Select measures and specify their thresholds

A set of methods to infer relationships between items can be selected. In order to select a measure of interest, activate its corresponding check box.

Correlations

Correlation measures all have a range of [-1,+1], with -1 for the strongest negative relationship (anti-correlation), 0 for the neutral case and +1 for the strongest positive relationship. Briefly stated, Pearson is assuming a linear relationship between the data, whereas Spearman and Kendall are rank-based and thus do not assume linearity. It should be pointed out that Pearson, Spearman and Kendall are not defined in case the standard deviation is zero. Thus, if two taxa have constant abundances, they will not be linked by these correlation measures. For large matrices, the computation of Kendall can take a prohibitive amount of time and should better be carried out on command line. For the formulas and in-depth discussions, we refer to the respective Wiki pages: Pearson, Spearman, Kendall
Note that all three correlations are sensitive to the so-called double-zero problem (Legendre & Legendre), that is a vector pair with many matched zeros will receive a higher score than the same vector pair without them.
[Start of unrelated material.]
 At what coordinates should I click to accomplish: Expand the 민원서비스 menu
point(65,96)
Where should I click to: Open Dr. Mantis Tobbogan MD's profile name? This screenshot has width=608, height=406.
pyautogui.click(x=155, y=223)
Since the interpretation of zeros is often ambiguous, this is a serious drawback when dealing with sparse data.
In addition, correlation results may be strongly biased when applied to normalized data (see Aitchison 2003). Renormalization (see the randomization menu) can reduce this bias.

Similarities

Similarities range from 0 to 1 or infinity. The higher their score, the more similar are two objects.

Dissimilarities

Dissimilarities range from 0 to 1 or infinity. The higher their score, the more dissimilar are two objects. A distance (or metric) has to fulfill the following criteria: 1) It should never be negative, 2) It should be zero only if objects are identical, 3) It should be symmetric, e.g. d(x,y)=d(y,x) and 4) It should fulfill the triangle inequality (d(x,z) <= d(x,y)+d(y,z)). Dissimilarities do not meet the fourth criterion.

Incidence methods

In case the matrix is of type "incidence" (i.e. only contains presence/absence values) or a conversion to the incidence type has been specified in the preprocessing menu, a number of methods specific to incidence matrices are available.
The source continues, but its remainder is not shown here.